Di dekat peron, aku masih menunggunya. Sebatang rokok yang terjepit di mulutku hampir habis. Lipstik sedikit luntur. Tiba-tiba dari arah jauh, seseorang mendatangiku. Wajahnya sangat kukenal. Tak asing lagi bagiku. Dengan postur tubuh yang pendek, berwajah gelap dan kepalanya pelontos. Aku tersadar ternyata ia lelaki kemarin.
“Akhirnya kau datang juga padaku.” teriakku.
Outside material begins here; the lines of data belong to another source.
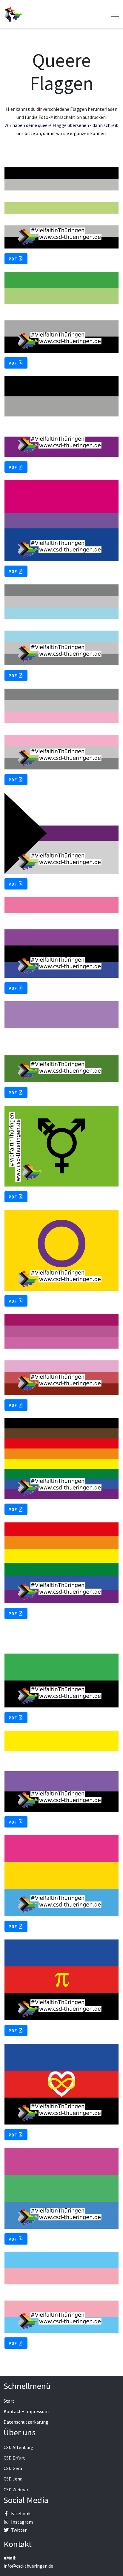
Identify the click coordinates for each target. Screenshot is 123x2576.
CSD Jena (13, 2479)
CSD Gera (13, 2468)
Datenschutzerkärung (26, 2422)
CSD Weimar (16, 2489)
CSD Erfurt (14, 2458)
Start (9, 2401)
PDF (12, 259)
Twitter (19, 2530)
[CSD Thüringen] (13, 14)
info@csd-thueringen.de (28, 2566)
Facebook (20, 2513)
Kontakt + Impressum (26, 2411)
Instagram (22, 2522)
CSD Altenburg (18, 2447)
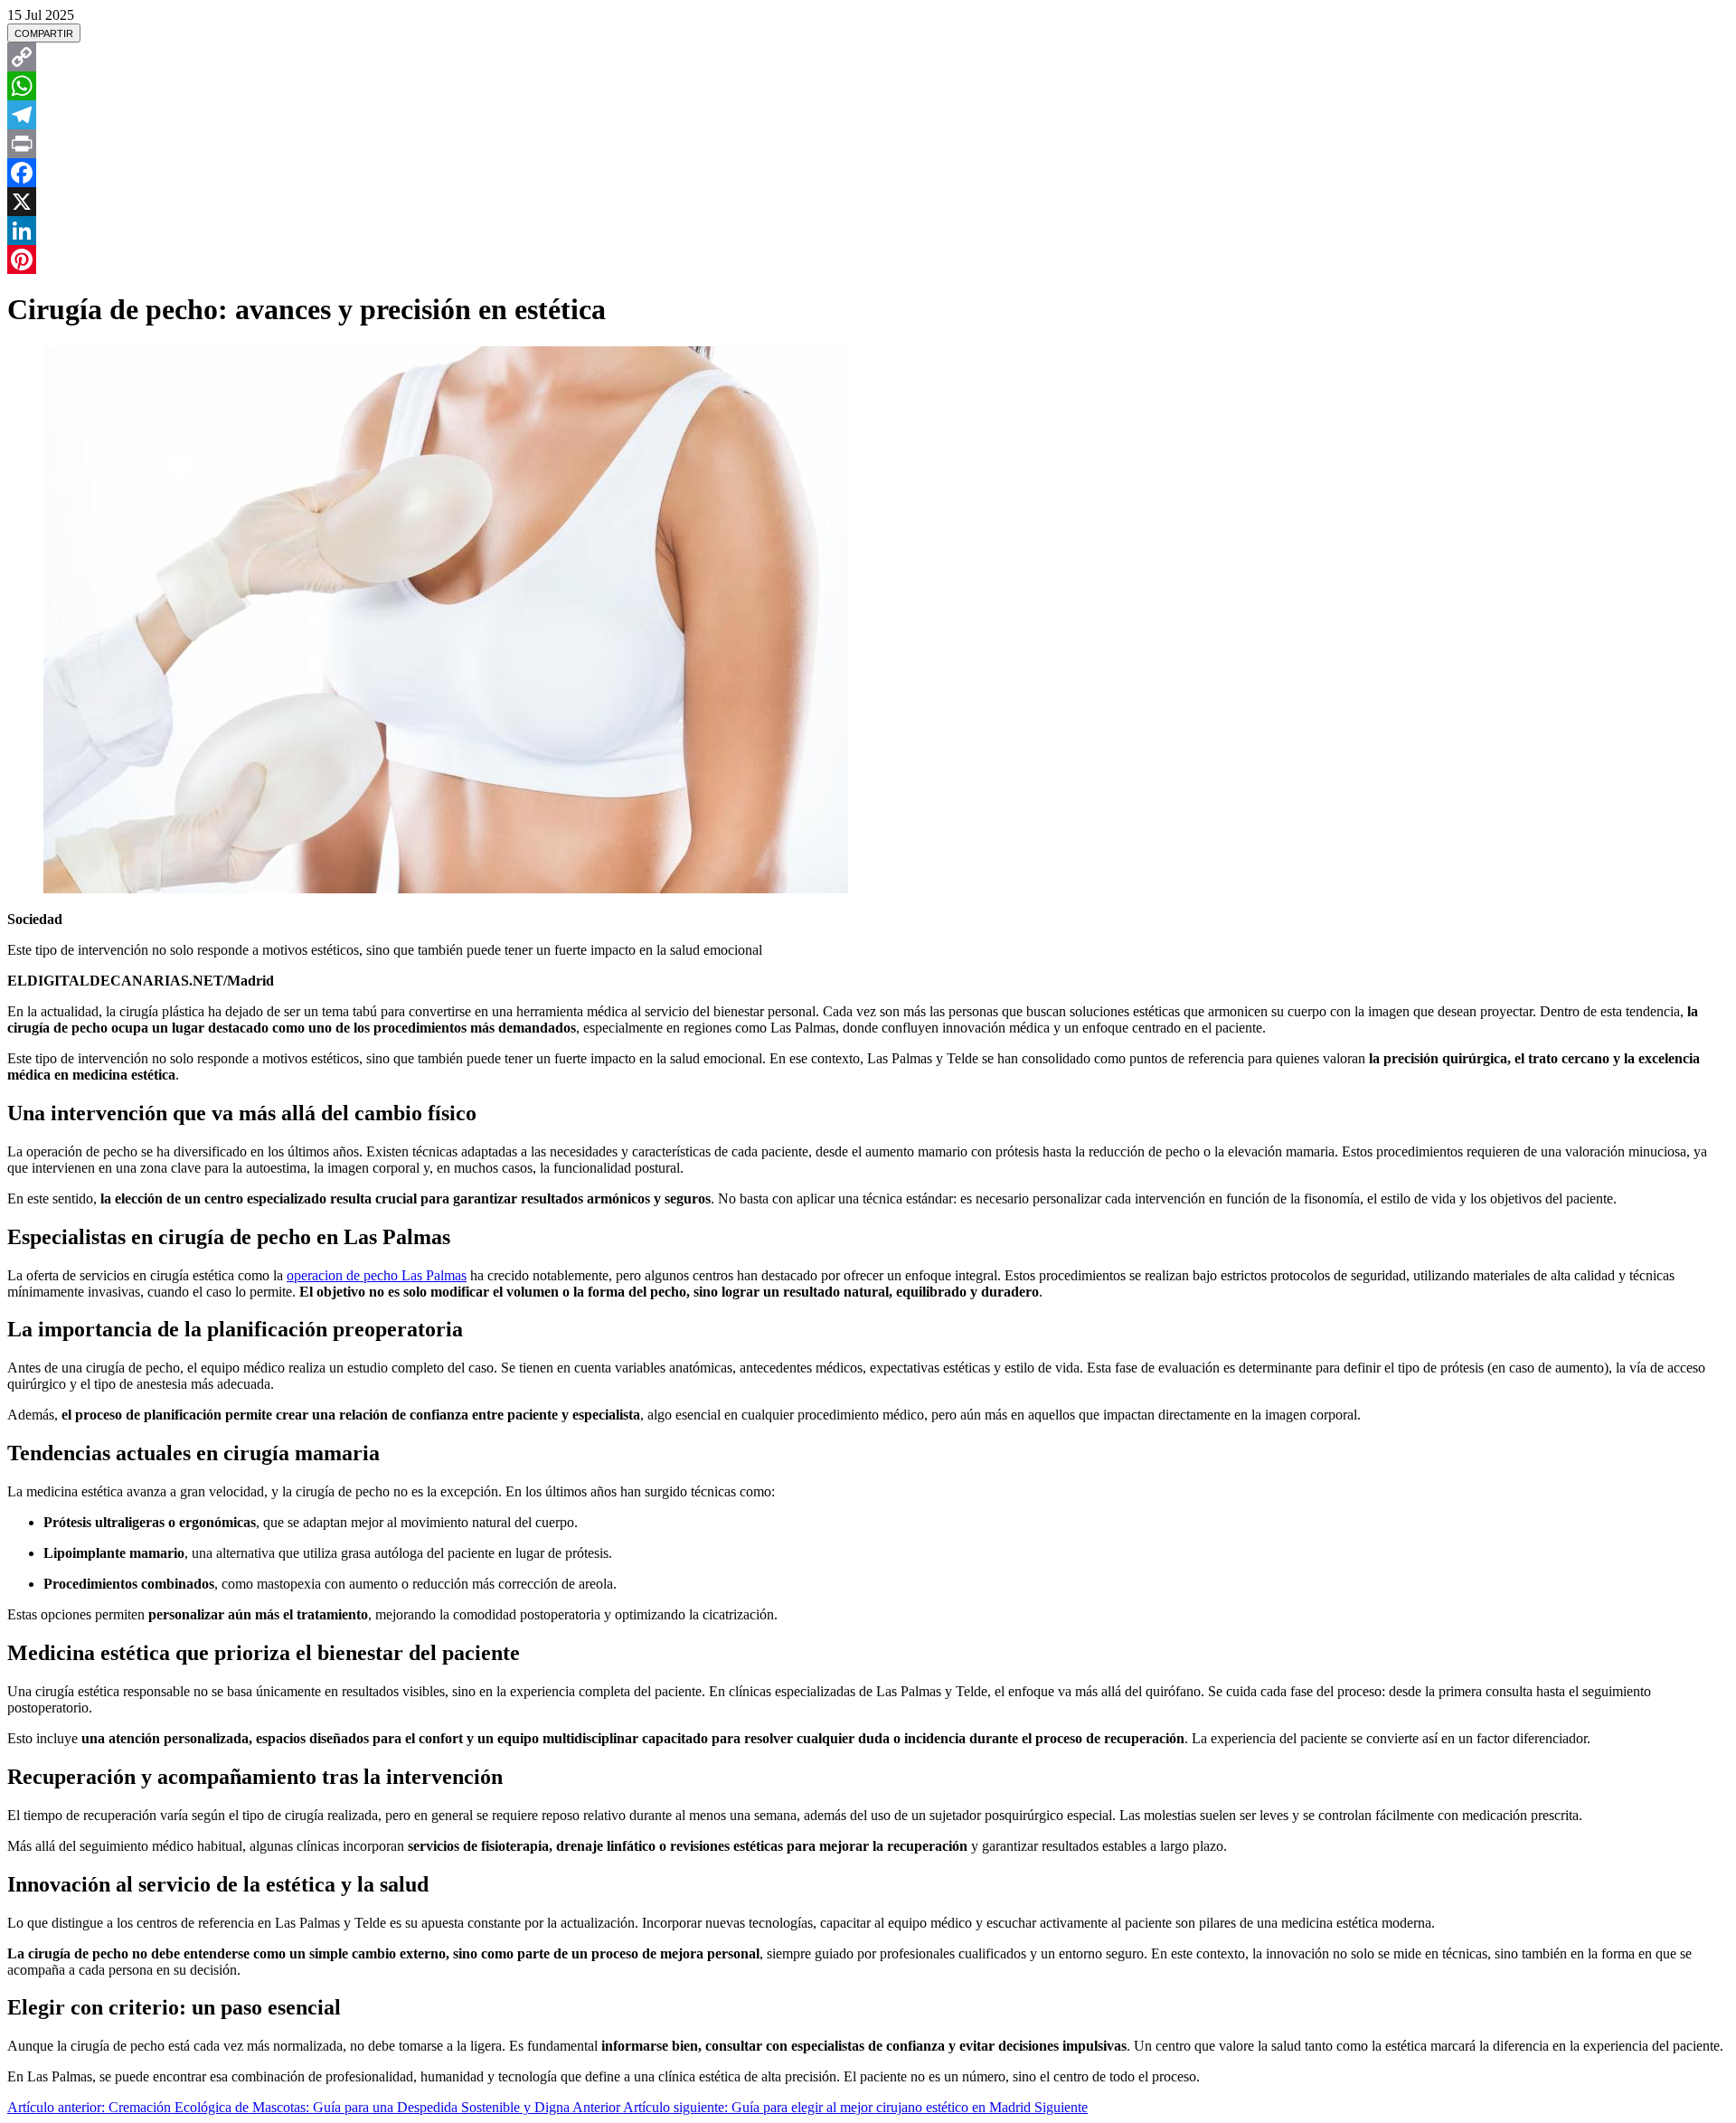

Lelaki itu tersenyum, “Apa kau telah mempunyai kekasih?” aku menjawabnya dengan gelengan kepala, dan membalas senyumnya.
“Berarti calon suami pun tak punya?” ia kembali bertanya.
“Aku yakin kamulah suamiku!”
“Kalau begitu, aku akan melakukan kewajiban sebagai seorang suami sekarang juga.”
Lalu, aku dibawanya ke tempat sepi. Di bawah langit mendung, kami bergumul seperti sepasang suami istri. Kejadiannya begitu cepat. Setelah kami mengenakkan kembali pakaian, ia lantas melangkah pergi. Tampak terburu-buru. Aku pun mengejarnya. Setelah itu, ia menaiki sebuah kereta. Entah kemana.
Kemudian di menit yang sama, pada sebuah kereta yang lain, aku melihat seorang lelaki turun dari kereta. Wajahnya buruk rupa.